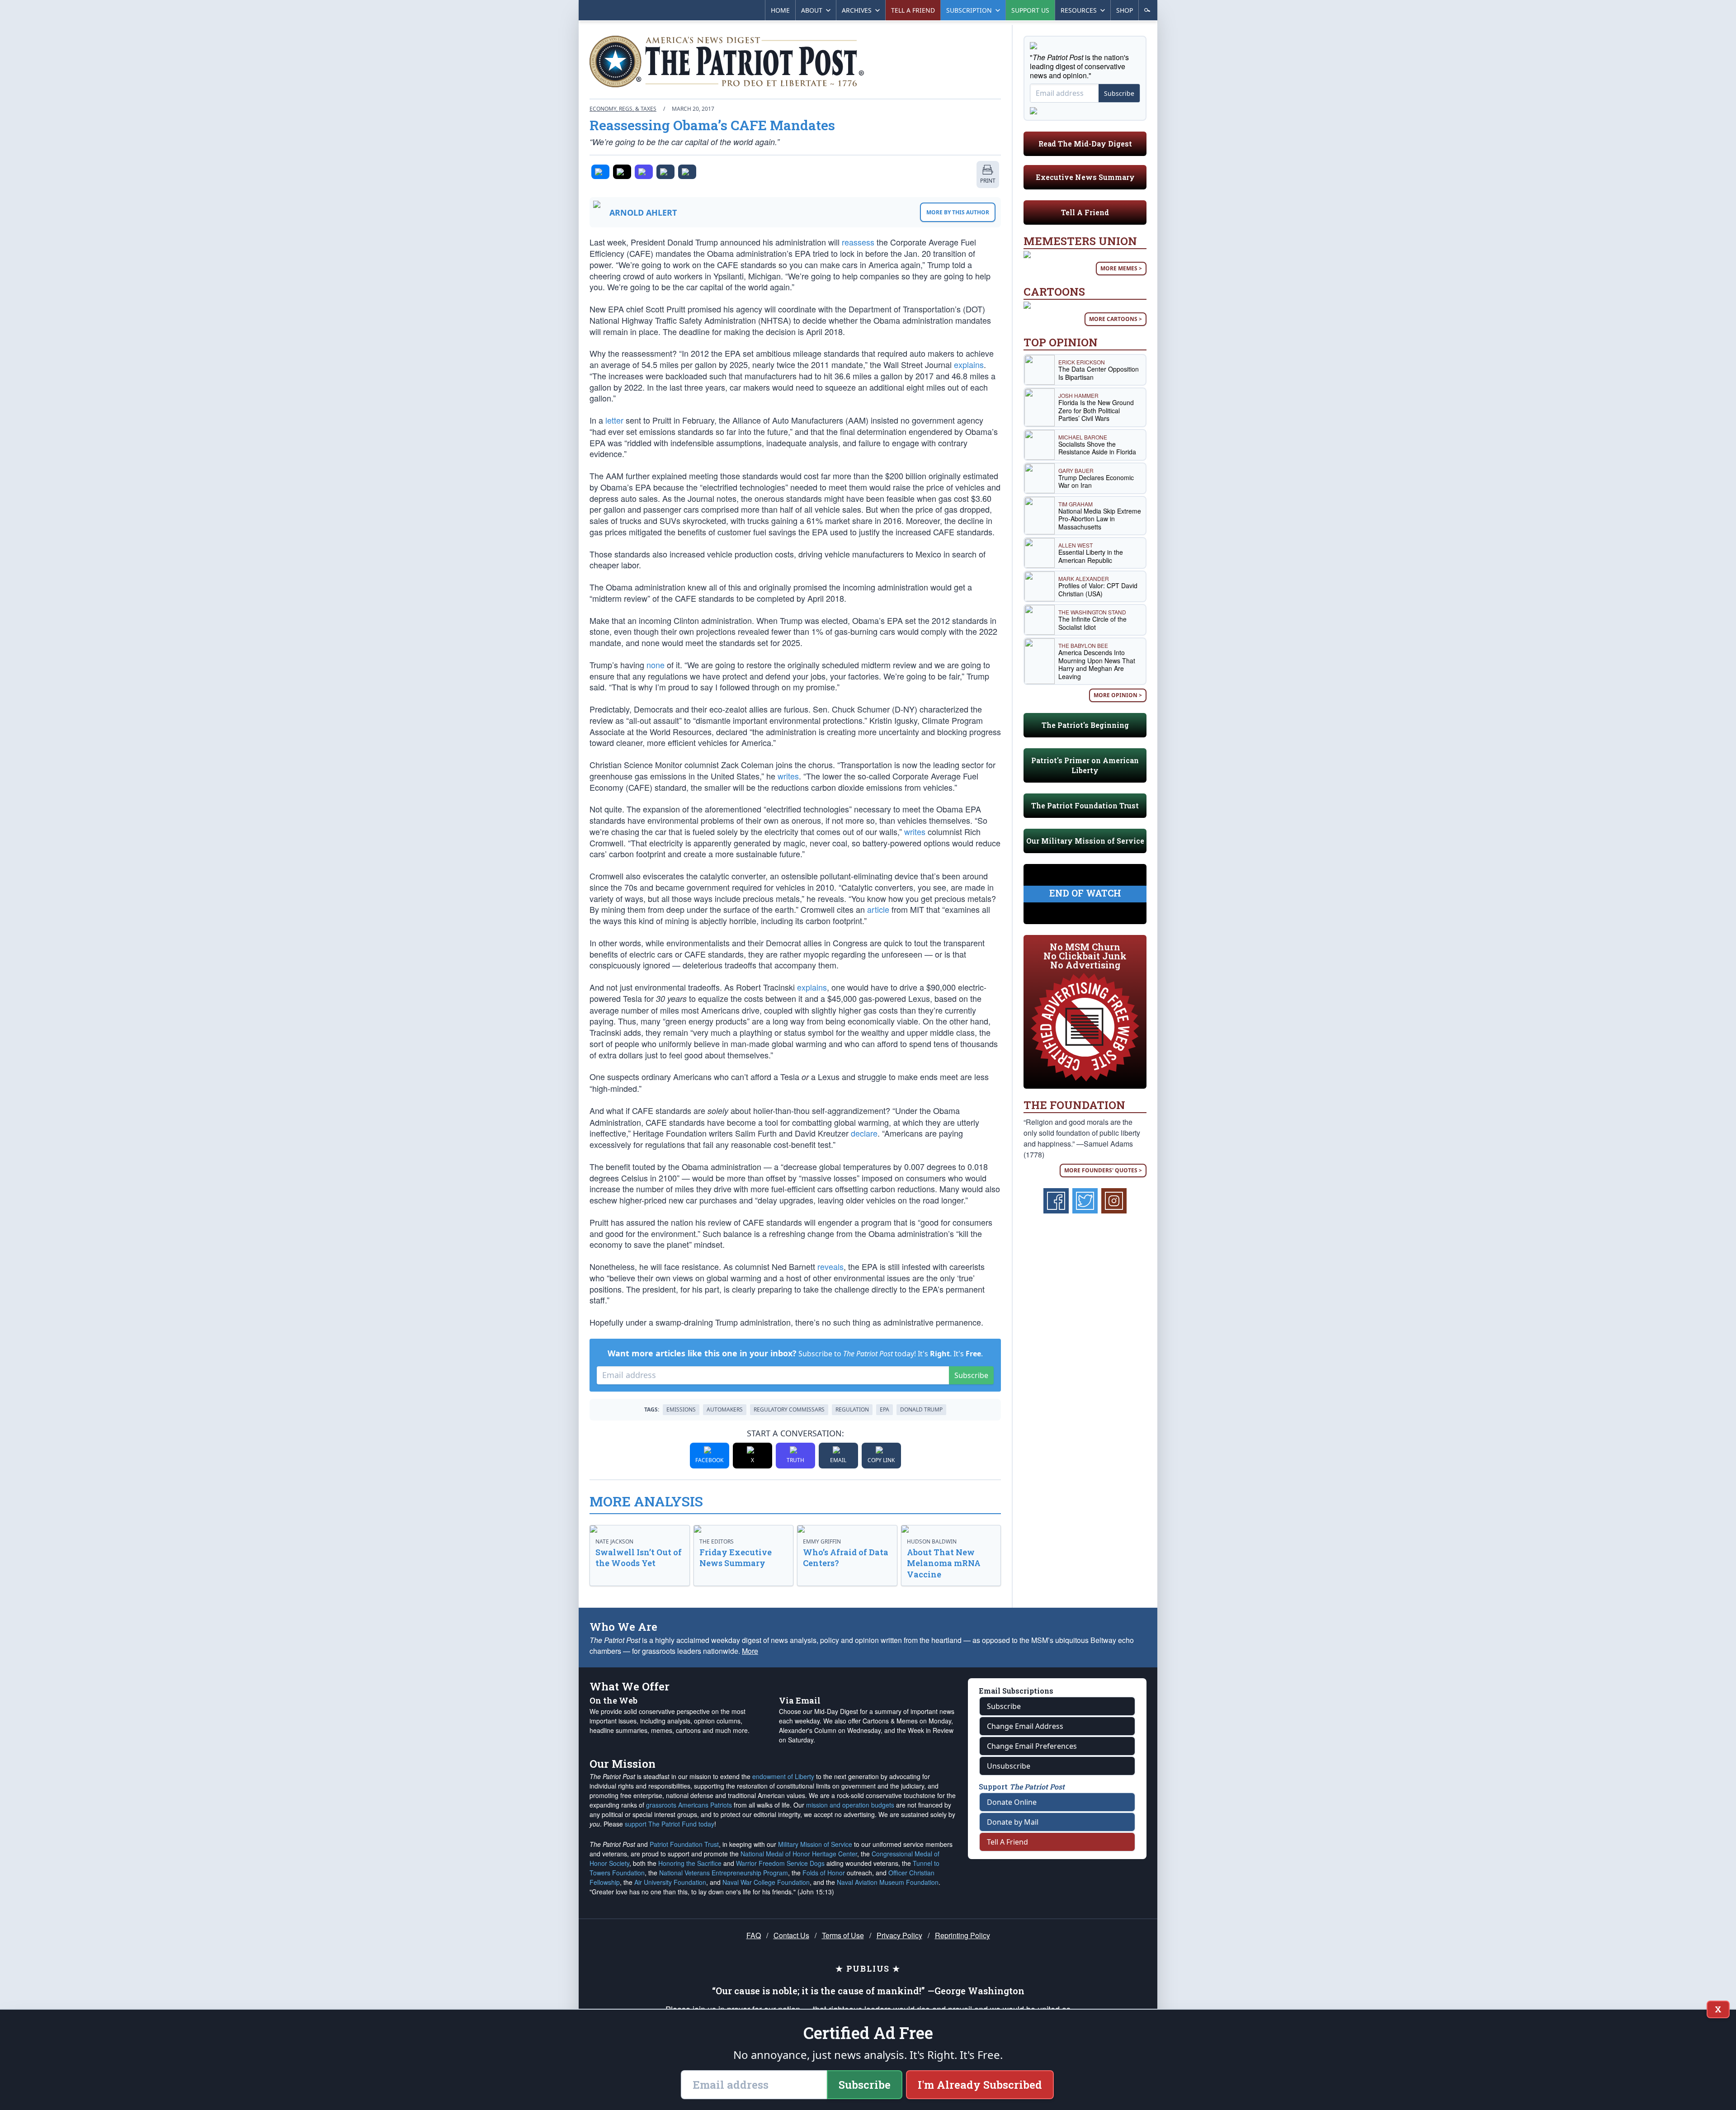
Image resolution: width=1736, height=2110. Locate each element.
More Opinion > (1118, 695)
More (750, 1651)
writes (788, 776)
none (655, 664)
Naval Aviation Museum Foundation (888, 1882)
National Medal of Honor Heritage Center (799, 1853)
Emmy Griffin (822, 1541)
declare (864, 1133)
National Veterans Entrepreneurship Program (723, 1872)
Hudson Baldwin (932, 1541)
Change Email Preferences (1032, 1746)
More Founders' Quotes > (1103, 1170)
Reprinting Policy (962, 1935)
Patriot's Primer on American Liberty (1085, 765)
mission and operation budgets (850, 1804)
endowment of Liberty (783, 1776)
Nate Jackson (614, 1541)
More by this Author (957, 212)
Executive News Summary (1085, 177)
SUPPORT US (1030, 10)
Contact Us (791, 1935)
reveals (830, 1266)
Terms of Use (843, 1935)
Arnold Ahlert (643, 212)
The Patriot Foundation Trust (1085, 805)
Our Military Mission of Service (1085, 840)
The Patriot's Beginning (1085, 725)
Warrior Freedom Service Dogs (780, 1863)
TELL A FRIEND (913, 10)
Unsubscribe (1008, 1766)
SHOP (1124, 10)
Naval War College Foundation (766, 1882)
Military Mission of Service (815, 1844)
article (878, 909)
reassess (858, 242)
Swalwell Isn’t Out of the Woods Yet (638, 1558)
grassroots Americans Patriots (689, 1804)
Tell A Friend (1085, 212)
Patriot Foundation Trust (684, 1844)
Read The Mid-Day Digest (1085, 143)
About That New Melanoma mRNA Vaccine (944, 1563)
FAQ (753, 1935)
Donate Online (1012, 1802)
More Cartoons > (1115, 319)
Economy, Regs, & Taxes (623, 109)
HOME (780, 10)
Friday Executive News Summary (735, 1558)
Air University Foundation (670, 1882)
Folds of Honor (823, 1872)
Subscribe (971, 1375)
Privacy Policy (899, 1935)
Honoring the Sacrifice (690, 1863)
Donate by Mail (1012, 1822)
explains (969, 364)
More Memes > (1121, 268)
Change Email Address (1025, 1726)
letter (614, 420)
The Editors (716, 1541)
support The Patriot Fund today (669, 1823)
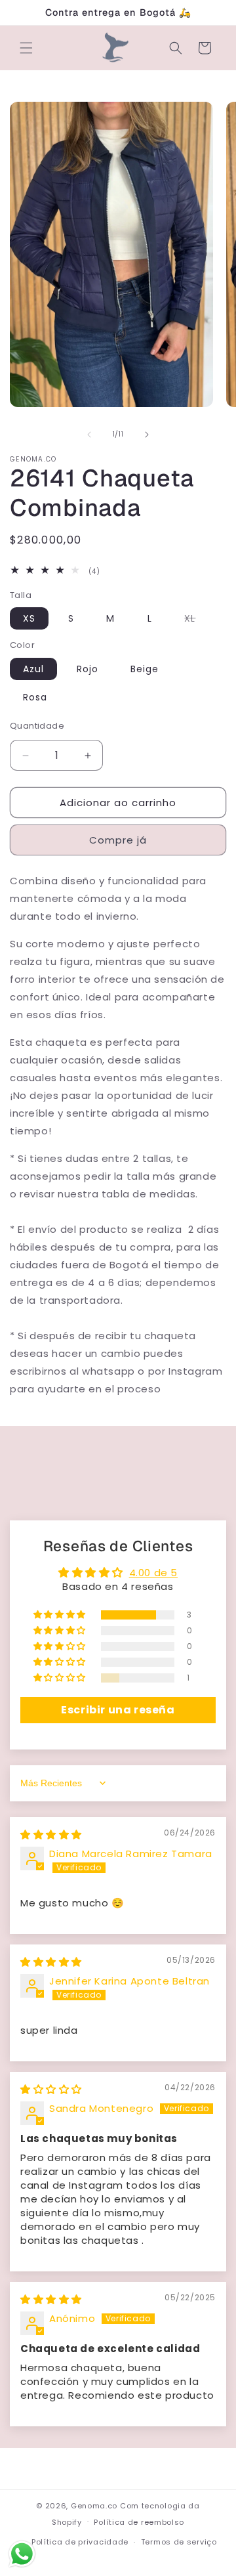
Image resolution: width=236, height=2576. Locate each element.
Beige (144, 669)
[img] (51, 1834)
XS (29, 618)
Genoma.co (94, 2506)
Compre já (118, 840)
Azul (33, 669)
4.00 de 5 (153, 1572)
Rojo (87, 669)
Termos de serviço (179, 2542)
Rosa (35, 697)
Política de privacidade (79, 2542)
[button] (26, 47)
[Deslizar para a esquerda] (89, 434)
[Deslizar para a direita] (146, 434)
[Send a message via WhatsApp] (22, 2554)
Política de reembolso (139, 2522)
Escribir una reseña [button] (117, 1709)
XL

EXERCISE PROMPT: Leaving the pictures aside, write out the entries above exactly.

TASK OUTPUT:
Image resolution: width=1736, height=2110. Locate each element.
More Opinion > (1118, 695)
More (750, 1651)
writes (788, 776)
none (655, 664)
Naval Aviation Museum Foundation (888, 1882)
National Medal of Honor Heritage Center (799, 1853)
Emmy Griffin (822, 1541)
declare (864, 1133)
National Veterans Entrepreneurship Program (723, 1872)
Hudson Baldwin (932, 1541)
Change Email Preferences (1032, 1746)
More Founders' Quotes > (1103, 1170)
Reprinting Policy (962, 1935)
Patriot's Primer on American Liberty (1085, 765)
mission and operation budgets (850, 1804)
endowment of Liberty (783, 1776)
Nate Jackson (614, 1541)
More by this Author (957, 212)
Executive News Summary (1085, 177)
SUPPORT US (1030, 10)
Contact Us (791, 1935)
reveals (830, 1266)
Terms of Use (843, 1935)
Arnold Ahlert (643, 212)
The Patriot Foundation Trust (1085, 805)
Our Military Mission of Service (1085, 840)
The Patriot's Beginning (1085, 725)
Warrior Freedom Service Dogs (780, 1863)
TELL A FRIEND (913, 10)
Unsubscribe (1008, 1766)
SHOP (1124, 10)
Naval War College Foundation (766, 1882)
Military Mission of Service (815, 1844)
article (878, 909)
reassess (858, 242)
Swalwell Isn’t Out of the Woods Yet (638, 1558)
grassroots Americans Patriots (689, 1804)
Tell A Friend (1085, 212)
Patriot Foundation Trust (684, 1844)
Read The Mid-Day Digest (1085, 143)
About That New Melanoma mRNA Vaccine (944, 1563)
FAQ (753, 1935)
Donate Online (1012, 1802)
More Cartoons > (1115, 319)
Economy, Regs, & Taxes (623, 109)
HOME (780, 10)
Friday Executive News Summary (735, 1558)
Air University Foundation (670, 1882)
Folds of Honor (823, 1872)
Subscribe (971, 1375)
Privacy Policy (899, 1935)
Honoring the Sacrifice (690, 1863)
Donate by Mail (1012, 1822)
explains (969, 364)
More Memes > (1121, 268)
Change Email Address (1025, 1726)
letter (614, 420)
The Editors (716, 1541)
support The Patriot Fund today (669, 1823)
Image resolution: width=236, height=2576. Locate each element.
Beige (144, 669)
[img] (51, 1834)
XS (29, 618)
Genoma.co (94, 2506)
Compre já (118, 840)
Azul (33, 669)
4.00 de 5 (153, 1572)
Rojo (87, 669)
Termos de serviço (179, 2542)
Rosa (35, 697)
Política de privacidade (79, 2542)
[button] (26, 47)
[Deslizar para a esquerda] (89, 434)
[Deslizar para a direita] (146, 434)
[Send a message via WhatsApp] (22, 2554)
Política de reembolso (139, 2522)
Escribir una reseña [button] (117, 1709)
XL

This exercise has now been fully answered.